1763-02-19, de Voltaire [François Marie Arouet] à Carlo Goldoni.

J'ai respecté longtemps vos occupations, monsieur, mais la meilleure raison qui m'ait empêché de vous écrire, c'est qu'on dit que je deviens aveugle.
Ce n'est pas comme Homere, c'est comme la Mothe Houdart, dont vous avez peut-être entendu parler à Paris, et qui faisait des vers médiocres tout comme moi. Je suis menacé de perdre la vue, et ce petit accident me prive d'un grand plaisir, qui est celui de lire vos pièces.

Un homme de beaucoup d'esprit, et qui entend parfaitement l'italien, m'a mandé qu'il était extrêment satisfait de la dernière comédie dont vous avez gratifié notre public de Paris.

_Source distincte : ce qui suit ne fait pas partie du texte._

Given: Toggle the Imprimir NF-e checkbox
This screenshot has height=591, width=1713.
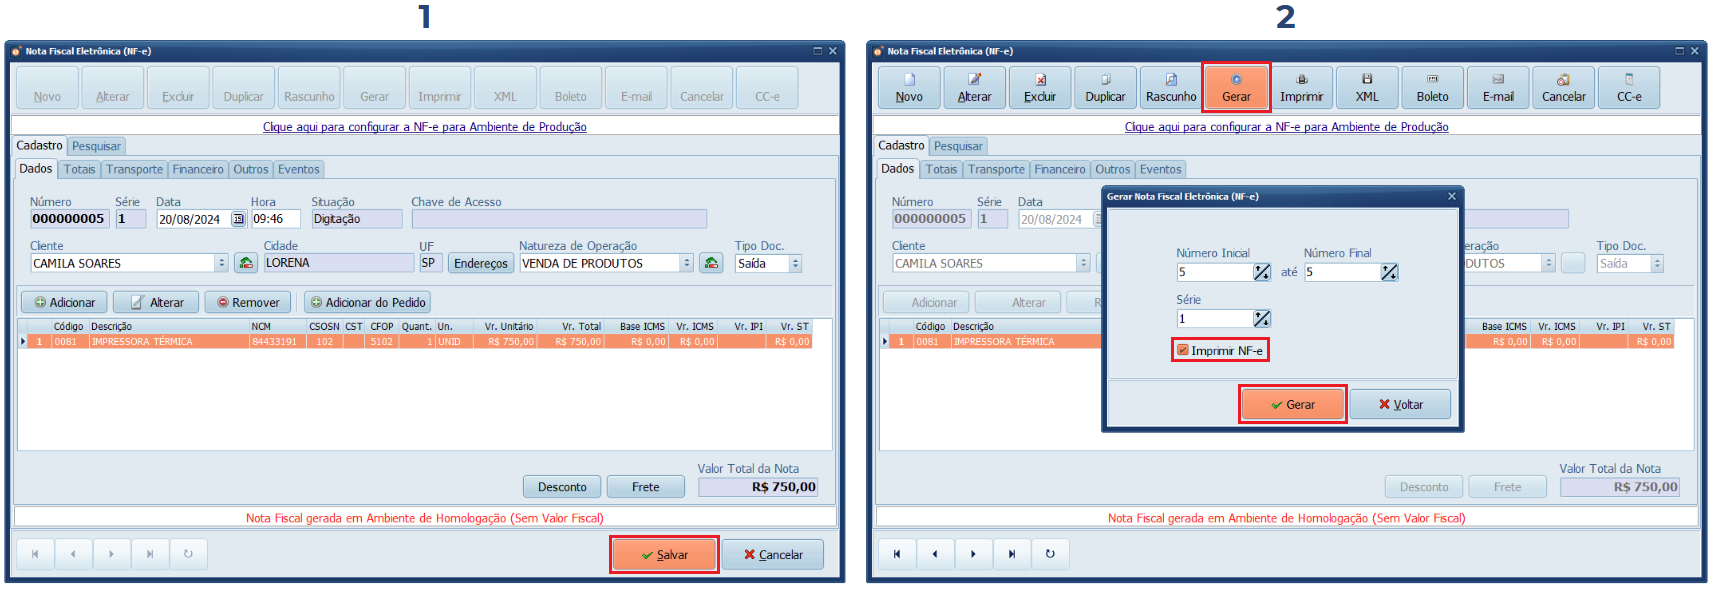Looking at the screenshot, I should click(x=1183, y=351).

Si elle est imprimée, je vous demande en grâce de me l'envoyer. Mes yeux feront un effort pour la lire, ou bien ma nièce nous la lira.

Au cas que vous ayezlivré cet ouvrage à l'impression, je vous demande en grâce de l'envoyer par la petite poste, à mr D'Amilaville, premier commis des bureaux du vingtième, quai st Bernard à Paris.

Je vous destine une quarantaine de volumes,

Nardi parvus onix eliciet cadum.

Mais ne vous effarouchez pas de cet énorme fardeau. Il y a vingt volumes de votre serviteur, que vous pourrez jeter dans le feu, et pour vous consoler, le reste est de Corneille.

Je reçois quelquefois des nouvelles de votre ami mr le marquis Albergati. Si j'étais jeune, je vous accompagnerais à votre retour pour l'aller embrasser, mais, j'ai soixante et dix ans, et il faut que je meure entre les Alpes, et le mont-Jura dans ma petite retraite. Vous y aurez un vrai serviteur jusqu'au dernier moment de ma vie.